Container Orchestration¶

🎯 Learning Objectives

Master advanced container orchestration concepts
Understand Kubernetes advanced features and patterns
Learn scaling strategies and auto-scaling in depth
Know deployment strategies and rollback mechanisms
Understand service mesh and advanced networking

Container orchestration is the automated management of containerized applications at scale. This comprehensive chapter covers advanced orchestration patterns, strategies, and production best practices.

Interview Focus

Be ready to explain complex orchestration scenarios, design scalable systems, and discuss trade-offs between different approaches.
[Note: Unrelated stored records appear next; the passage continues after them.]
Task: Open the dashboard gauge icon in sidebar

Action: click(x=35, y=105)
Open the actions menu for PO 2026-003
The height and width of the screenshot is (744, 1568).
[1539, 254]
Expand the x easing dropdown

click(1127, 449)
Understanding Container Orchestration¶

What is Container Orchestration?¶

Container orchestration automates the deployment, scaling, and management of containerized applications. It handles:

Scheduling: Deciding where containers run
Scaling: Adjusting number of containers based on load
Health Monitoring: Detecting and replacing failed containers
Service Discovery: Finding and connecting services
Load Balancing: Distributing traffic across containers
Rolling Updates: Updating applications without downtime
Resource Management: Allocating CPU, memory, and storage

Why Orchestration Matters

Manual container management doesn't scale. Orchestration enables: - Managing hundreds or thousands of containers - Automatic recovery from failures - Efficient resource utilization - Zero-downtime deployments

Advanced Scaling Strategies¶

Manual Scaling¶

Basic scaling:

# Scale deployment to specific number of replicas
kubectl scale deployment nginx --replicas=5

# Scale statefulset
kubectl scale statefulset mysql --replicas=3

# Scale based on current replicas
kubectl scale deployment nginx --replicas=10 --current-replicas=5

When to use manual scaling: - Known traffic patterns (e.g., scheduled events) - Initial capacity planning - Testing specific replica counts - Emergency scaling during incidents

Horizontal Pod Autoscaler (HPA)¶

HPA automatically scales the number of pods based on observed metrics.

Basic HPA Configuration:

apiVersion: autoscaling/v2
kind: HorizontalPodAutoscaler
metadata:
  name: nginx-hpa
  namespace: default
spec:
  scaleTargetRef:
    apiVersion: apps/v1
    kind: Deployment
    name: nginx
  minReplicas: 2
  maxReplicas: 10
  metrics:
  - type: Resource
    resource:
      name: cpu
      target:
        type: Utilization
        averageUtilization: 70
  - type: Resource
    resource:
      name: memory
      target:
        type: Utilization
        averageUtilization: 80
  behavior:
    scaleDown:
      stabilizationWindowSeconds: 300
      policies:
      - type: Percent
        value: 50
        periodSeconds: 60
    scaleUp:
      stabilizationWindowSeconds: 0
      policies:
      - type: Percent
        value: 100
        periodSeconds: 15
      - type: Pods
        value: 4
        periodSeconds: 15
      selectPolicy: Max

Understanding HPA Behavior: - minReplicas: Minimum number of pods (always running) - maxReplicas: Maximum number of pods (prevents runaway scaling) - stabilizationWindowSeconds: Prevents rapid scaling oscillations - policies: Control how fast scaling happens

Custom Metrics HPA:

metrics:
- type: Pods
  pods:
    metric:
      name: requests_per_second
    target:
      type: AverageValue
      averageValue: "100"

HPA Best Practices

Set appropriate min/max replicas
Use stabilization windows to prevent thrashing
Monitor HPA decisions and adjust thresholds
Combine CPU and memory metrics for better decisions
Use custom metrics for application-specific scaling

Vertical Pod Autoscaler (VPA)¶

VPA adjusts resource requests and limits based on historical usage.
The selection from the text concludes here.